Provo is at the south end of a long complex of cities, towns and suburbs extending in both directions from Salt Lake City. Home to Brigham Young University, with 32,000 students, Provo has a strong college-town feel. Orem, just north, is a suburban family community. Provo and Orem are clean and relatively modern in look and feel but traditional in values and culture. There is some industry and commercial development in the immediate area, mostly high tech and service firms.
There is plenty to do in Provo with more options available in the cities along the Wasatch front to the north. The high population and job growth rate combined with a limited geography threaten the city’s pleasant atmosphere, and growth and sprawl continue to be an issue. For now, the area is clean and crime is low. Robert Redford’s Sundance resort to the east up Provo Canyon adds tourist traffic to the area. Cost of living and housing are moderate by national and regional standards, but have been on the rise.

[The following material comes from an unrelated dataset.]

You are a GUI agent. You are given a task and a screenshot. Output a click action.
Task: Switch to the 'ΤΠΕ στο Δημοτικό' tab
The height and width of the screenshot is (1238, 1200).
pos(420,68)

The area is located in a narrow plain between Lake Bonneville and the front range of the Wasatch. The immediate area is built up with grassland and a few trees to the west. Toward Heber City to the east is steep terrain and dense coniferous alpine forests. Similar to Salt Lake City to the north, the climate is a mountain-influenced semiarid continental type. Summers have hot, dry weather but low humidity and occasional cooling breezes from the mountains. Winters are mostly dry and cold with occasional light rain and infrequent (but sometimes heavy) snow. Because of the altitude and dry air, diurnal temperature changes are dramatic. Summer thunderstorms occur, but they’re usually not severe. The valley location can cause air stagnation and quality issues especially in summer. First freeze is mid-October, last is late April.